I've had WORSE times as well. In fact, my outside life is just fine, with some little relatively unimportant exceptions that, of course, I blow up in to hideous disasters in my head. Inside, it is challenging to be me lately.
I'm basically able to do nothing but the absolute bare minimum to keep things going, and even that is getting debatable (how bad SHOULD my yard get before I drag out to mow it?). I prefer to sleep. All the time. I have done ridiculous things like spend all morning just trying to get out of bed; it's as if being anxious for so long has finally sucked every morsel of energy from me. I seriously spent 4 hours just trying to get up and take a shower. I finally got it done, but that was about it for the day.
It can't be totally the case that I am inept, however. I am able to go to work and take care of the animals, wash the dishes, do laundry, and so on. In fact I'm DELIGHTED to go to work most of the time because I don't have to decide what to do with myself. Someone will tell me. "Go triage" or "assume care of those three patients" or whatever. And I'm good at my job, and it normally prevents me from being afraid of anything because I'm in an EMERGENCY DEPARTMENT. Emergencies are expected there, and we can fix most of them, and emergencies that actually occur are far easier to handle that the ones between my ears than never materialize (the two times I've had anxiety/cardiac issues at work, I was taking a break!).
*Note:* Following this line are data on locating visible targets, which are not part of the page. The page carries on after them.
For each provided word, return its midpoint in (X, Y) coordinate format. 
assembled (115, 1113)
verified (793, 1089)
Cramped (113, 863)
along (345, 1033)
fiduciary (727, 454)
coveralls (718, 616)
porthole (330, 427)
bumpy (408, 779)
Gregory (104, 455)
The bad times are when I am home with unfilled time. I have plenty I COULD DO. I could plant flowers or work out or finish an article or work on a book or find another freelance job (typical example of my head's machinery: I am pissed off at losing a gig I didn't want to begin with). I could read a book. I took go take pictures. But usually I don't do any of that because it's too exhausting. I have given myself mental gold stars for stuff like "I took a shower!" So I'm probably not going to coordinate a photo walk.
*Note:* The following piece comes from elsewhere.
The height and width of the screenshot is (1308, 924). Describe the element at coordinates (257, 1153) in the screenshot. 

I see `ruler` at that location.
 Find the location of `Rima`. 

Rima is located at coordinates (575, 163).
"What," some have asked, "are you depressed about?" I don't know. I don't even know that I am depressed. I know it looks like depression. I also know that anxiety looks an awful lot like depression if it goes on long enough, which mine has. Decades of nearly daily terror apparently catch up with a person. If you ask me what I'm SCARED of, I can readily name 50 things that I am worried about all at the same time. But now that I have actually put enough stress on my heart that it's cracking under the pressure, I am frozen to the bed or couch with panic that if I move at all the racing pulse will begin, and that, I hate above all.
If I never have to have a panic attack so horrible that I wake up on the floor in a slick sweat, nauseated, with a pounding heart? I will feel like the richest person on earth. Until then I'm apparently fashioning a lonely agoraphobic life for myself, unintentionally.
I have a feeling this is the kind of mental habit that gets quickly difficult to reverse, so I'm making myself do one thing a day. Overachiever, huh. But that's more than NOTHING each day. Today, I'm going to have my hair done AND see my therapist. Two things! For some reason, he seems to feel that we need to talk.
I started to write a "sorry I'm not posting" post until I remembered those annoy me. Don't clutter my feeds with that shit. Post if you want or don't if you don't, I mean, there's plenty of other stuff out there to read. But I wrote it anyway because when I read stuff like this, I think, "Thank GOD other people feel this way."